Keine Leistungseinschränkung nach § 1a Abs. 7 AsylG für Inhaber*innen einer Duldung:

"1. Der eindeutige Wortlaut des § 1a Abs. 7 S. 1 AsylbLG verbietet es, die gesetzlich vorgesehene Leistungeinschränkung von weiteren Voraussetzungen (ungeschriebenes Tatbestandsmerkmal der Möglichkeit und Zumutbarkeit der Rückkehr in das für das Asylverfahren zuständige Land) abhängig zu machen.

Im Verfahren des einstweiligen Rechtsschutzes kann das Gericht die Leistungseinschränkung deshalb nicht unbeachtet lassen, auch wenn sie verfassungsrechtlichen Bedenken begegnet.

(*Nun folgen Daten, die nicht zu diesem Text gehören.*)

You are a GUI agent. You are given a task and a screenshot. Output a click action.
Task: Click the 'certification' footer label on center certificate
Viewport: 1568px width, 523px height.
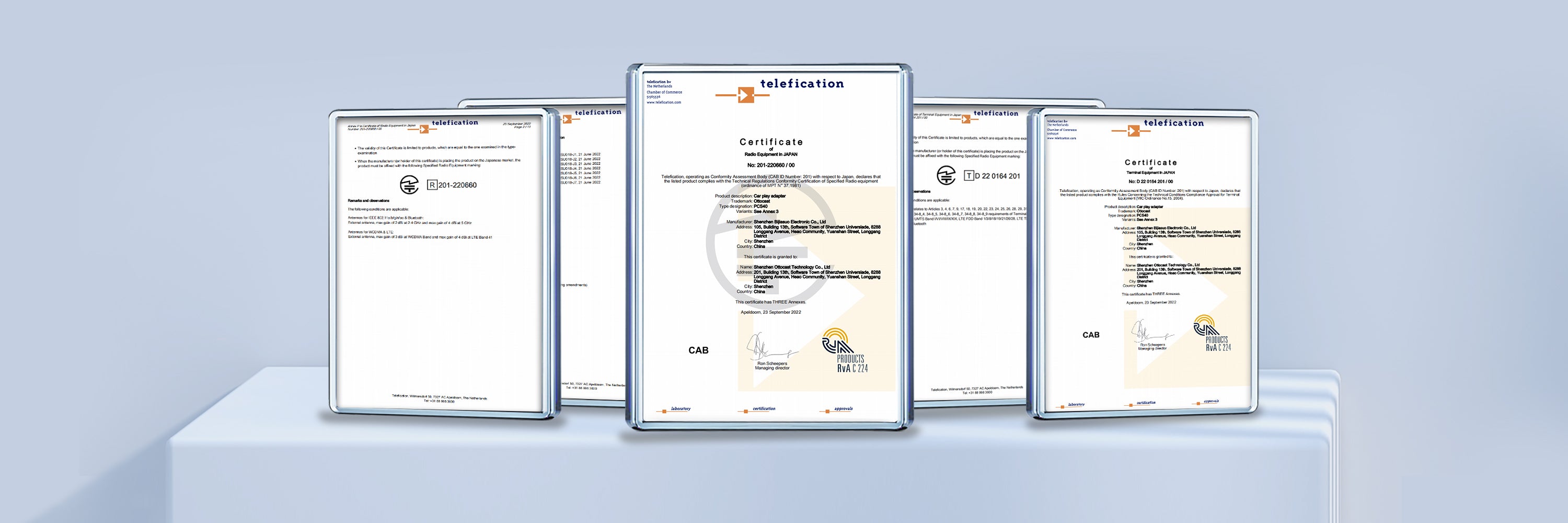(x=763, y=409)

2. Die Leistungseinschränkung nach § 1a Abs. 7 Satz 1 AsylbLG greift nicht, sobald dem betroffenen Ausländer eine Duldung (§ 60a AufenthG) erteilt worden ist. Bei Duldung kommen allein Einschränkungen nach § 1a Abs. 2 und Abs. 3 Satz 1 AsylbLG (bei Erfüllung der dortigen Voraussetzungen) in Betracht."

3. § 1a Abs. 7 S. 1 AsylbLG begegnet verfassungsrechtlichen Bedenken, die im Hauptsacheverfahren zu klären sind.

(Amtliche Leitsätze)

Schlagwörter: Dublinverfahren, Sozialrecht, Leistungskürzung, Anspruchseinschränkung, Asylbewerberleistungsgesetz, Leistungen nach dem Asylbewerberleistungsgesetz, Duldung,
Normen: AsylbLG § 1a Abs. 7 S. 1, AufenthG § 60a,
Auszüge:

[...]

b) Entgegen der Ansicht des Sozialgerichts steht dem Antragsteller das Taschengeld nicht etwa schon deshalb zu, weil es zuvor bereits von der Antragstellerin bewilligt worden wäre und diese Bewilligung mangels Aufhebung noch fortwirken würde.

Das Sozialgericht ist vielmehr zu Unrecht davon ausgegangen, dass es zunächst der Aufhebung einer Bewilligungsentscheidung nach dem AsylbLG bedurft hätte, bevor mit Bescheid vom 05.12.2019 (mittlerweile in Gestalt des Widerspruchsbescheides vom 13.02.2020) eine Leistungseinschränkung nach § 1a Abs. 7 S. 1 AsylbLG hätte erfolgen dürfen. Denn die Antragstellerin hat dem Antragsgegner das streitbefangene Taschengeld stets allein durch wöchentliche Auszahlung faktisch bewilligt. Diese konkludenten Leistungsbewilligungen konnten sich jedoch stets nur auf die jeweils betroffene Woche beziehen; eine Bewilligung auch für die weitere Zukunft war damit zu keiner Zeit verbunden. Dass mithin seit dem Bescheid vom 05.12.2019 keine konkludenten Neubewilligungen von Taschengeld-Leistungen mehr erfolgen, greift deshalb in kein bereits bescheidmäßig geregeltes Leistungsverhältnis ein; dementsprechend gab es auch keine Bewilligungsentscheidung, die vor der Verfügung der Leistungseinschränkung zunächst hätte zurückgenommen werden müssen.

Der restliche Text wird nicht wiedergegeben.